Une nouvelle épidémie d’Ebola, causée par la souche Bundibugyo, sévit en Ituri, dans le nord-est de la RDC. Ce variant hautement létal (jusqu’à 50 % de mortalité) ne dispose actuellement d’aucun vaccin ni traitement spécifique validé, a affirmé samedi 16 mai, Dr Jean Kaseya, Directeur général d’Africa CDC, le Centre de contrôle et de détection des maladies.
Pour la RDC, il s’agit d’une première apparition de la souche Bundibugyo depuis 1976.
Risques de propagation du virus vers le Nord-Kivu
Beni et Ituri partagent en commun le même contexte sécuritaire. Les deux régions connaissent aussi une forte démographie ainsi qu’une importante mobilité de la population.
Dans certaines zones de santé du territoire de Beni, les équipes cadres ont largement relayé la communication du ministre congolais de la Santé Publique, Hygiène et Prévoyance Sociale, insistant sur le renforcement de la surveillance épidémiologique, la communication sur les risques et l’engagement des communautés contre la maladie.
A travers certaines émissions radiodiffusées, les autorités sanitaires invitent la population à observer les mesures d’hygiène :
- Lavage des mains avec de l’eau propre et du savon ou du chlore ;
- Cuir suffisamment les aliments notamment la viande de brousse ;
- Faire confiance aux équipes médicales et collaborer avec elles pour protéger et sauver des vies ;
Par ailleurs, elles appellent les habitants à éviter tout contact avec les animaux malades ou morts, éviter aussi de les consommer.
Des actions sur le terrain
Dans les trois zones de santé affectées, Rwampara, Mongwalu et Bunia, les équipes du ministère de la santé, avec l’appui des partenaires, renforcent la surveillance épidémiologique et biologique. Elles procèdent à l’isolent strict des malades suspects ou confirmés.

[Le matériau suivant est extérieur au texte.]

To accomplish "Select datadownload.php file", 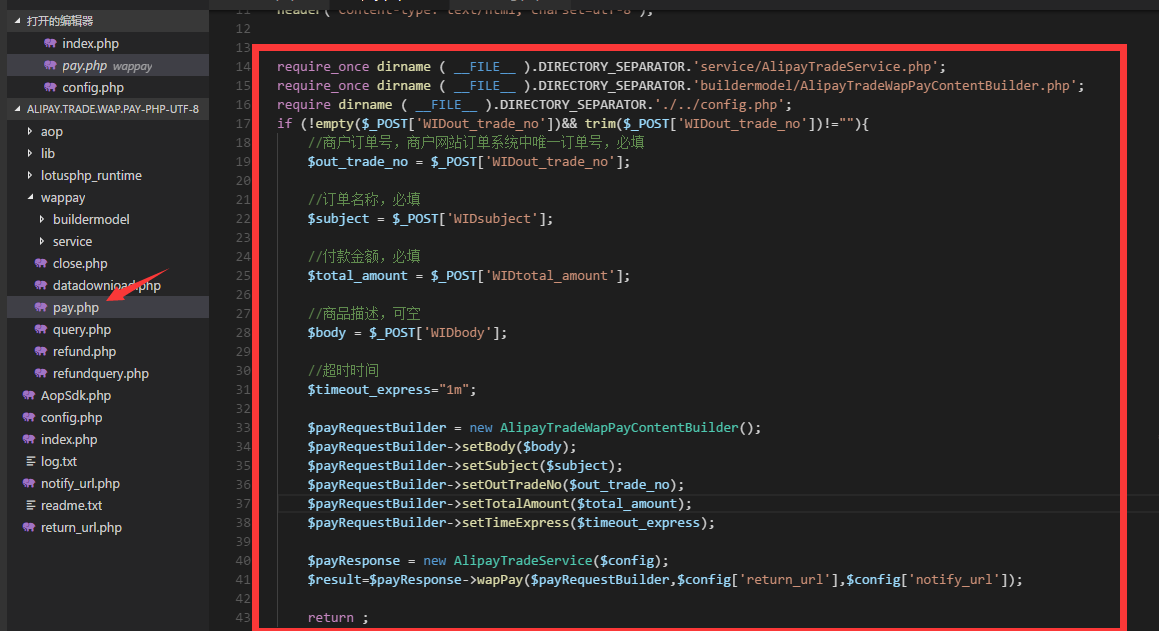I will tap(108, 285).
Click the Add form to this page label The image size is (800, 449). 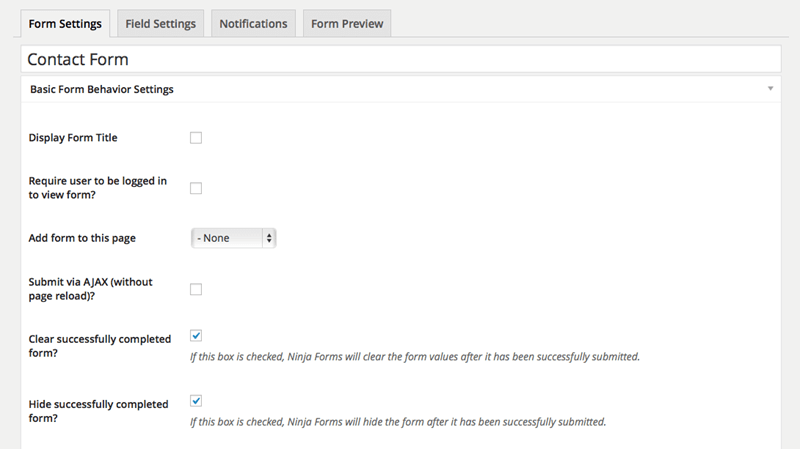83,238
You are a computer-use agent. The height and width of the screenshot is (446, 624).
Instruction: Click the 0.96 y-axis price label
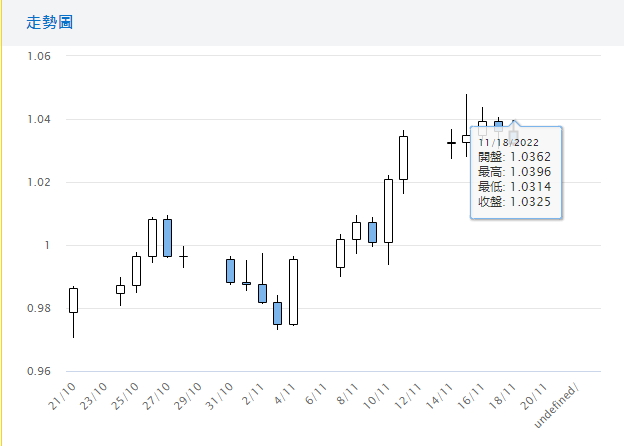pos(38,372)
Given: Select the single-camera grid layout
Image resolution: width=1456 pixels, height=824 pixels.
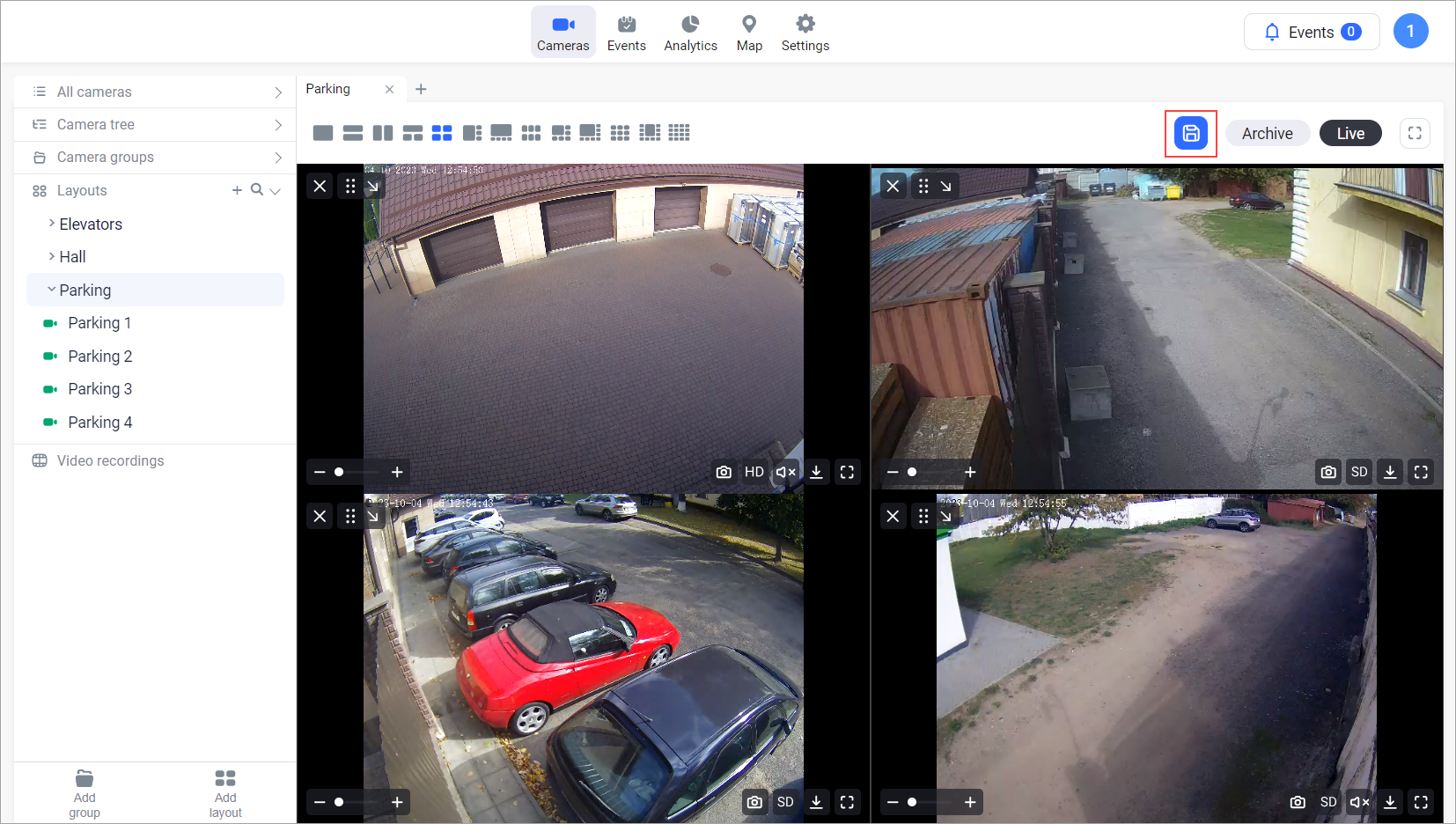Looking at the screenshot, I should 323,133.
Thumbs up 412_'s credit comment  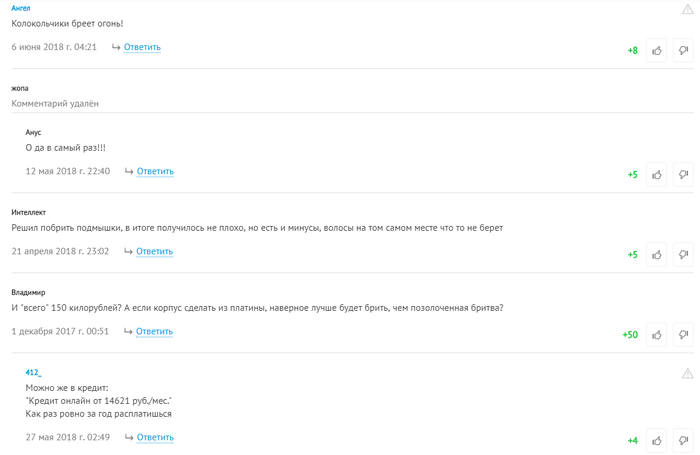pos(657,440)
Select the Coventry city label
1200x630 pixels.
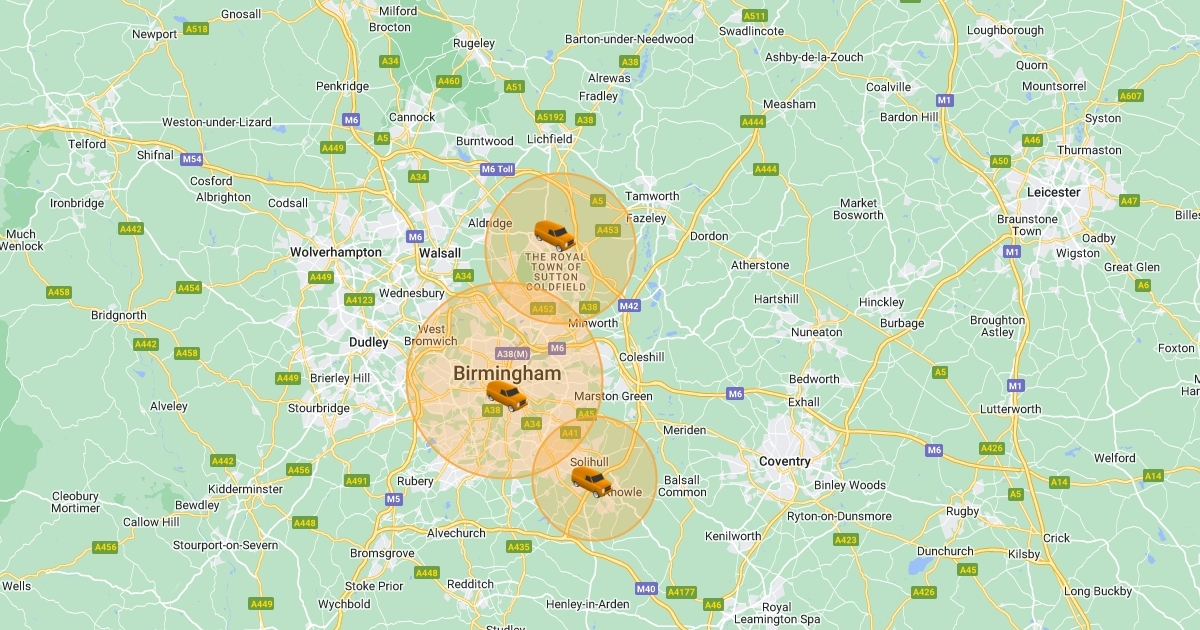(784, 461)
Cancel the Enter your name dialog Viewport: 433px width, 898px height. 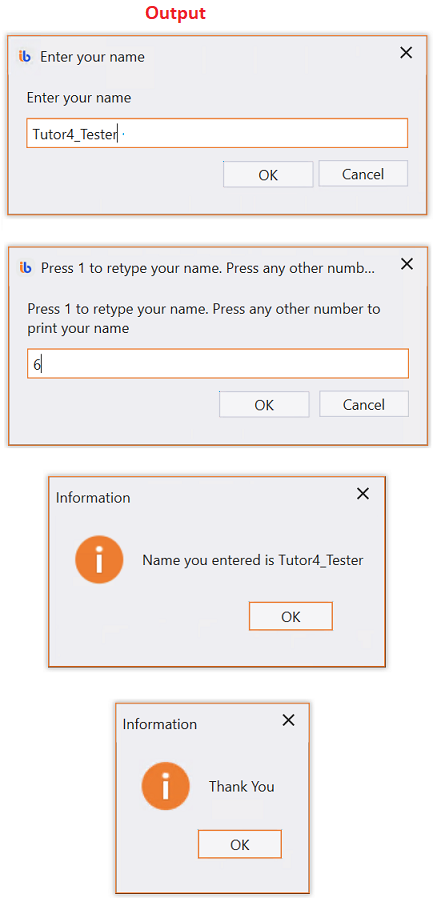pos(363,174)
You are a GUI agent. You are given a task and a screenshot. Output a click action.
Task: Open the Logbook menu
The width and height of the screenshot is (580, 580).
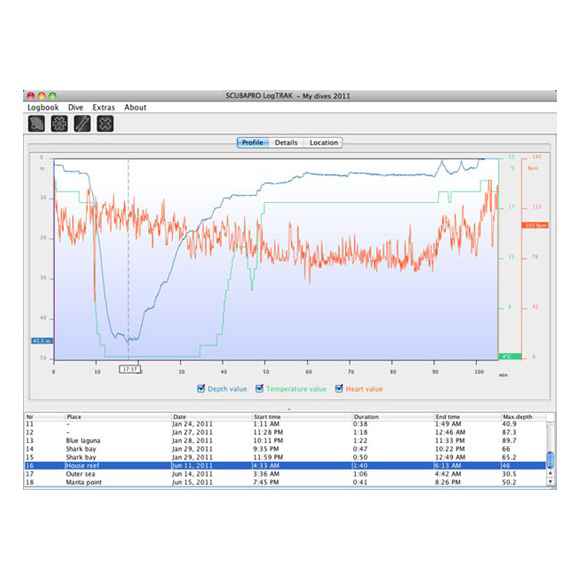43,107
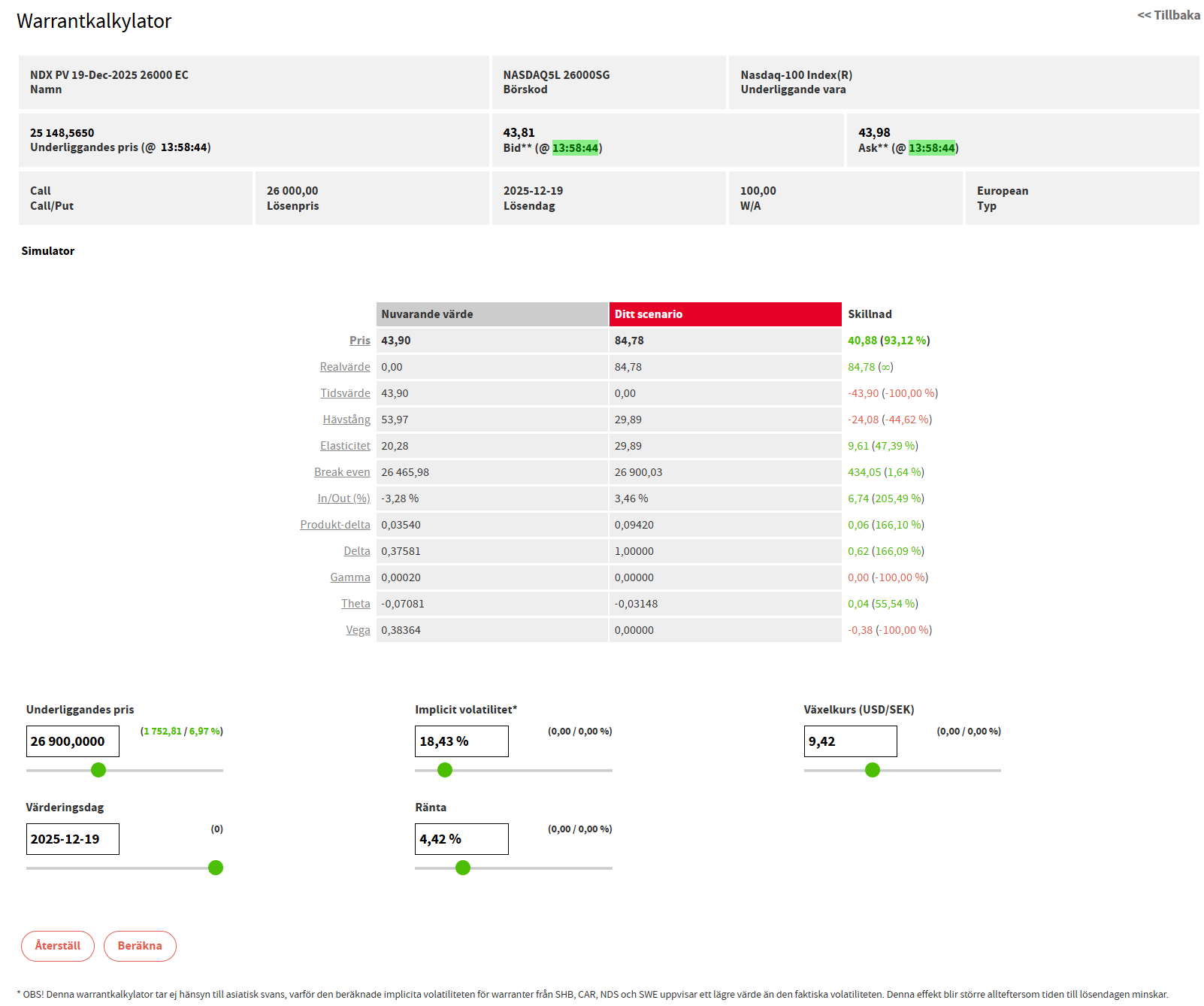Focus the Underliggandes pris input field

point(73,741)
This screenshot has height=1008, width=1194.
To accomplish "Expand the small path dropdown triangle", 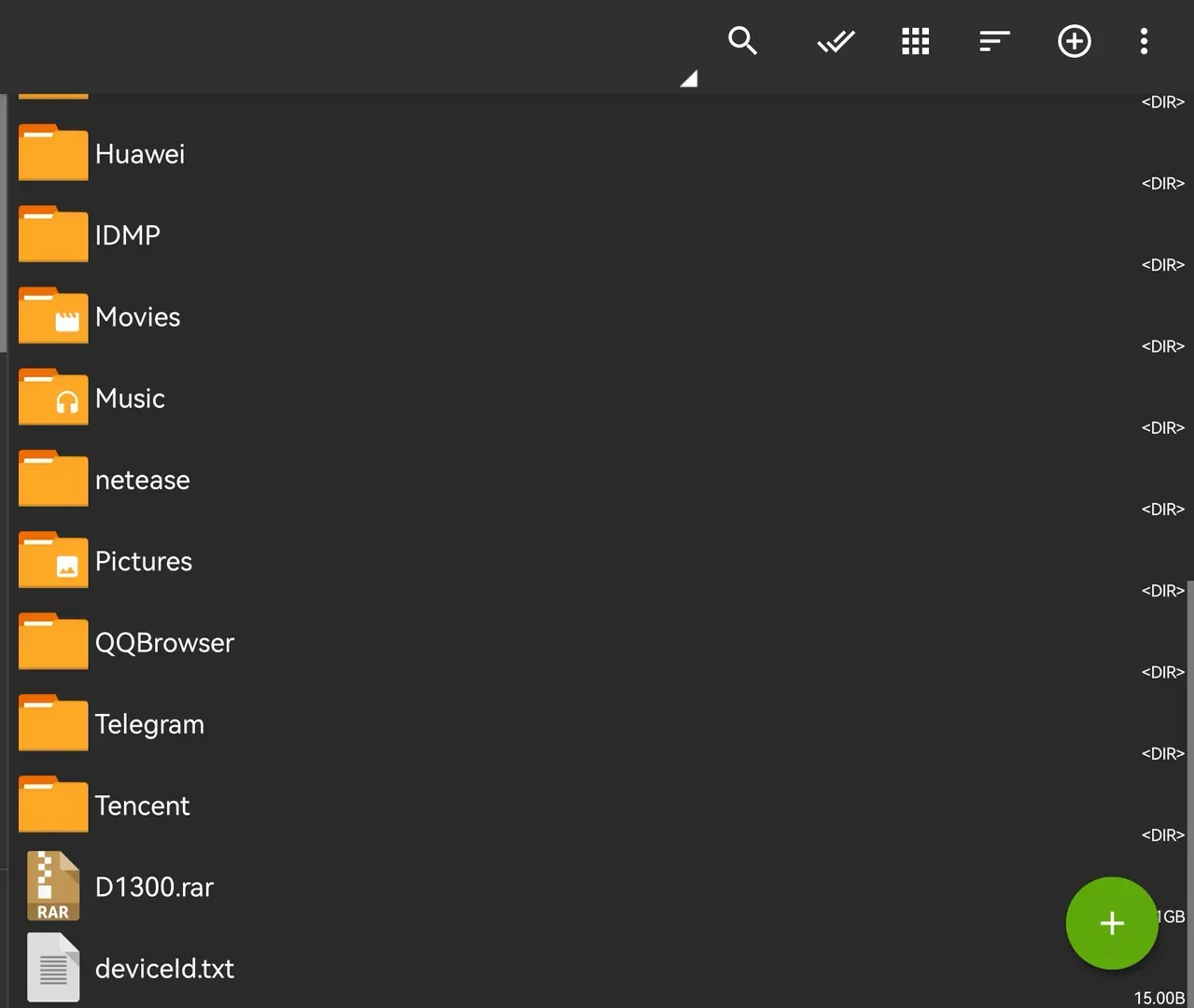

La prise en charge des cas est gratuite et holistique.
Le gouvernement assure le déploiement des médicaments de base : du sang sécurisé, des molécules thérapeutiques, des réactifs et d’équipements de laboratoire.
Pour le ministre congolais de la santé, le pays dispose d’une expertise avérée dans la gestion de cette maladie. Il assure la population des dispositions nécessaires déjà prises, appelant toutefois à la vigilance, la collaboration et la solidarité, pour vaincre cette nouvelle épidémie.